Dennis was recruited to SUNY Downstate Medical Center in New York later in 1951 to chair the department of surgery. There, he and his team eventually performed their first successful operation using the heart-lung machine in 1955. As chair, he helped build the department, including the addition of residency and research programs. He pioneered cardiopulmonary bypass to in patients with cardiac shock following myocardial infarction.

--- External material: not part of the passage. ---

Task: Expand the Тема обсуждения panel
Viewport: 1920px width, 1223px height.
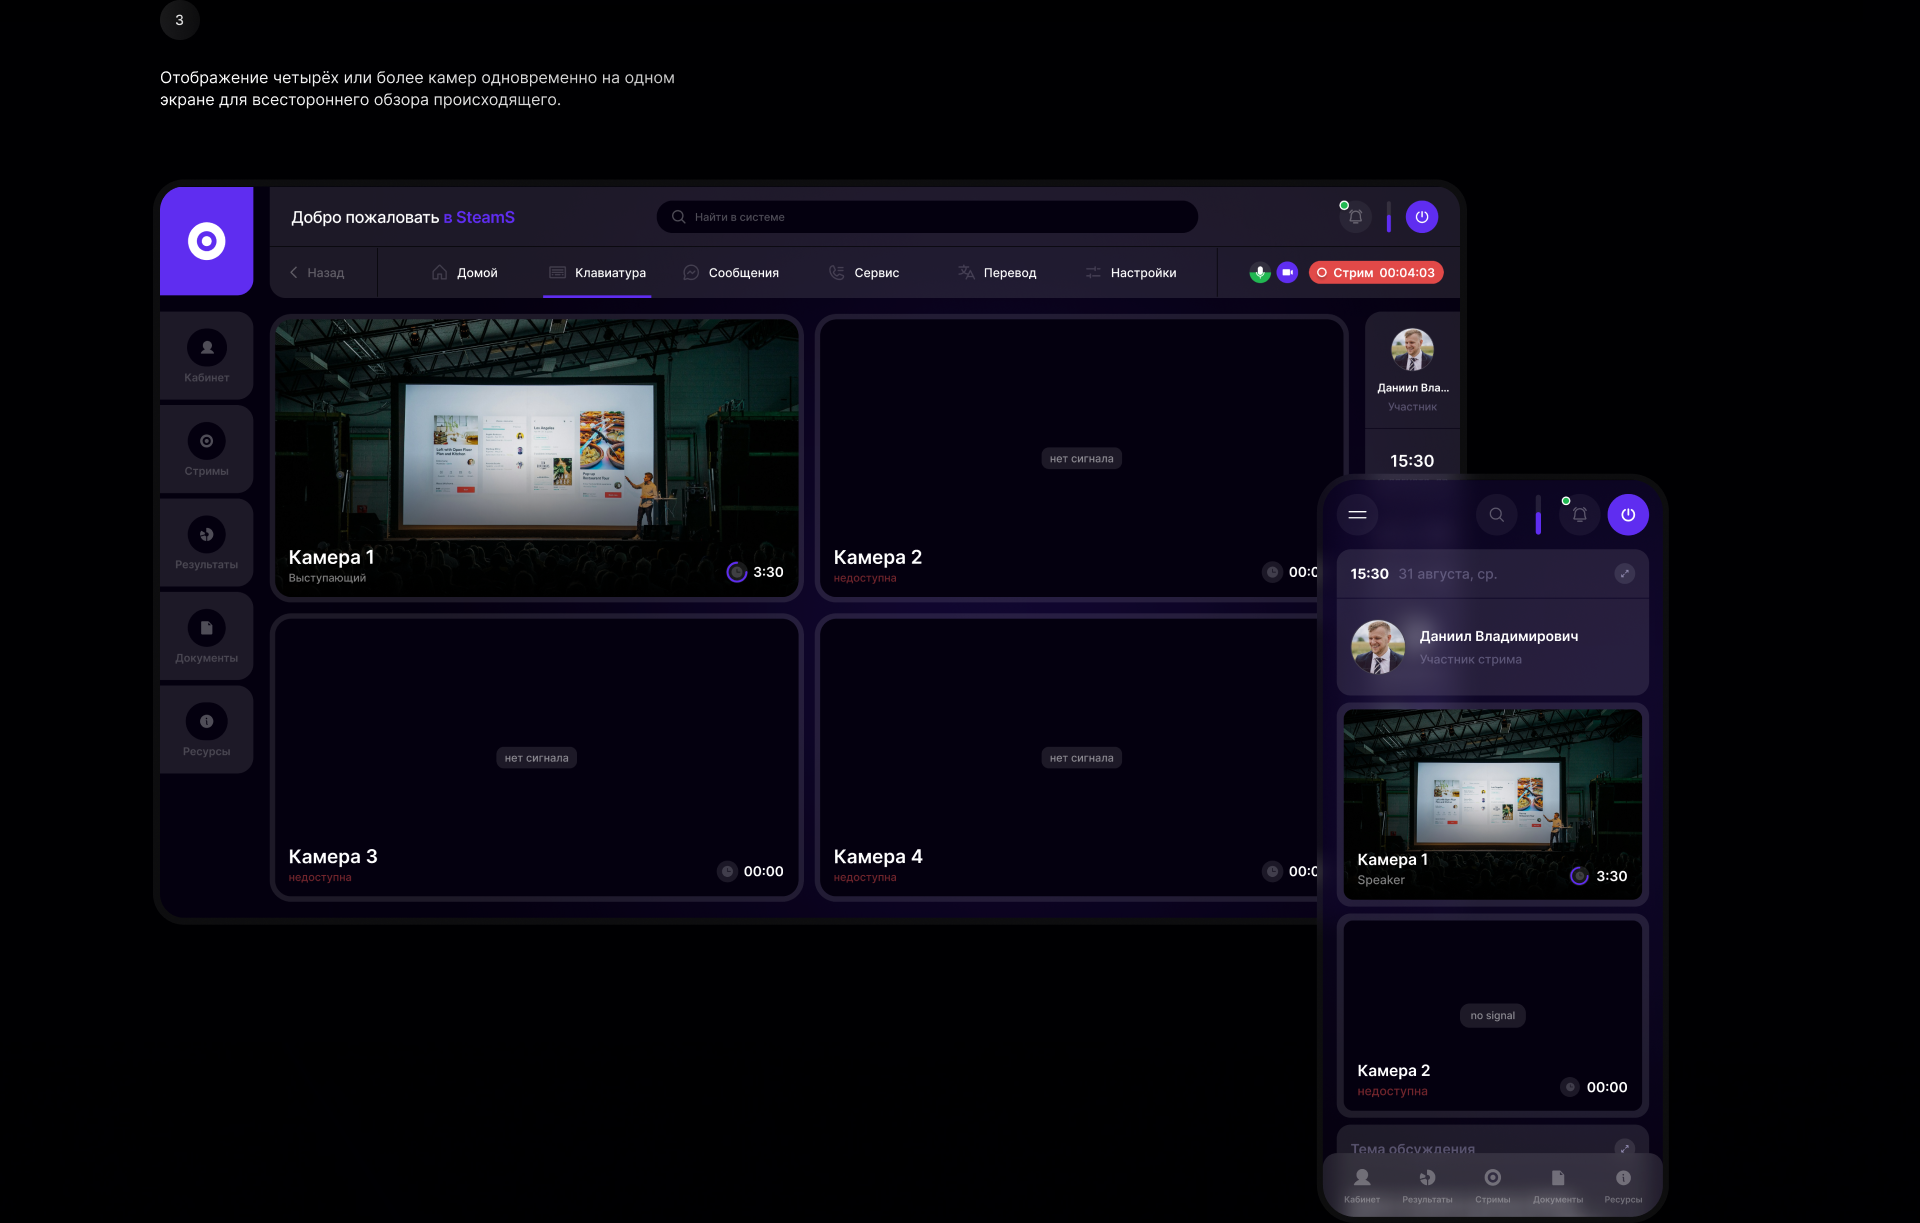Action: (1624, 1148)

After more than twenty years at SUNY, Dennis left in 1972 and went to work at the National Institutes of Health in Bethesda, MD. In 1975, Clarence Dennis was appointed to the faculty of SUNY Stony Brook, remaining there until his retirement in 1988. He moved back to St Paul in 1991, and directed the University of Minnesota's Cancer Detection Center, founded by Owen Harding Wangensteen, the person who initially assigned Dennis the task of creating a pump oxygenator in the 1930s. In 1996, Dennis announced his retirement at the age of 86, feeling that his macular degeneration and advanced age were preventing him from accomplishing several worth-while publications to the scientific literature. He died on July 11, 2005, at the age of 96, from complications arising from dementia in his hometown of St. Paul, Minnesota.